A SILVICULTURA NÃO PODE TEMER!

 

De novo, com novos governantes, estamos precisando mostrar “nossa cara” e falar de nossas necessidades e do potencial do setor. E ainda, com tantas polêmicas, é mais do que oportuno, é quase uma obrigação da silvicultura, saber o que realmente se espera da atividade!
Vamos atrás dos compromissos assumidos na Convenção do Clima? Vamos brigar pelas florestas como biomassa para energia? Vamos restaurar as áreas degradadas do entorno de nossas bacias hidrográficas? Vamos discutir alternativas para que o fomento florestal não morra com toda a madeira encalhada? E o que fazer com a madeira que está sobrando em algumas regiões e sendo vendida a “preço vergonhoso”? E o Programa Nacional de Florestas? E afinal, como ficou a silvicultura no Ministério da Agricultura? E isso é só o que está sobrando do copo!!!

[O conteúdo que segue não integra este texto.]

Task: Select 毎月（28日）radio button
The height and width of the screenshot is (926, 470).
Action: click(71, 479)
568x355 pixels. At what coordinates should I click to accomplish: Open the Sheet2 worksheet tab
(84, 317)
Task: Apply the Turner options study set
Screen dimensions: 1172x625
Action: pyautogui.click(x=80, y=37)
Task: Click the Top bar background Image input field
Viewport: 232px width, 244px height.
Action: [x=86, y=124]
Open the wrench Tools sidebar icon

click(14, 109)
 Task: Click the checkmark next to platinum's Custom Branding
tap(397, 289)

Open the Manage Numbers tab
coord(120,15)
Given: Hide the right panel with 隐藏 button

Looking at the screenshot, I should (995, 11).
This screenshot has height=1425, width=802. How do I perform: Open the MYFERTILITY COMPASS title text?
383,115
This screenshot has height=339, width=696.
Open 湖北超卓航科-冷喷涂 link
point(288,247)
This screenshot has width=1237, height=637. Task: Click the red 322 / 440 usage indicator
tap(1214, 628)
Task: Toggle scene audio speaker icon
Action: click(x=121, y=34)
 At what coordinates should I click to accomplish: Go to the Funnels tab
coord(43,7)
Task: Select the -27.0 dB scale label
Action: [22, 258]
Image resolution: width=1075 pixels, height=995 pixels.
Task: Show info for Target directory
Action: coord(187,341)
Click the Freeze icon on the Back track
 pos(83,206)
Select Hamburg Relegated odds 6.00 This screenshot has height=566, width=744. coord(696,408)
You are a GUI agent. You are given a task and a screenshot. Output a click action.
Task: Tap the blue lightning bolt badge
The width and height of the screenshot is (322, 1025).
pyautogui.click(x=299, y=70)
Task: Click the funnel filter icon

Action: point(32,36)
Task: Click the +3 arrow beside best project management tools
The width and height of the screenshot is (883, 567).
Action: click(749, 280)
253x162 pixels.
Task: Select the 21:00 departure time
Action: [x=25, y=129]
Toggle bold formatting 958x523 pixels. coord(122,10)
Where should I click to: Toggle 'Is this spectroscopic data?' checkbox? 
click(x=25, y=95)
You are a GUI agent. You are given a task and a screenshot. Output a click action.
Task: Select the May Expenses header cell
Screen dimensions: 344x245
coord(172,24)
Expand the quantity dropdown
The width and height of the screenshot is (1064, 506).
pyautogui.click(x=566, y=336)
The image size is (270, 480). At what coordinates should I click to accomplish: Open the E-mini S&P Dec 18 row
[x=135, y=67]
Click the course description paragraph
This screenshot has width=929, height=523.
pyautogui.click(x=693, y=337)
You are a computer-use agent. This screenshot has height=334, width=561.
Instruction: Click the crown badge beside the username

Fica para reflexão e sugestões de todos: o que precisamos fazer para que a nossa silvicultura tenha políticas públicas, que orientem, de fato, o desenvolvimento e crescimento do setor? Em que momento, o setor vai se organizar, juntar forças e se apresentar aos novos governantes? Esse desafio é do silvicultor! É de quem planta e produz!!!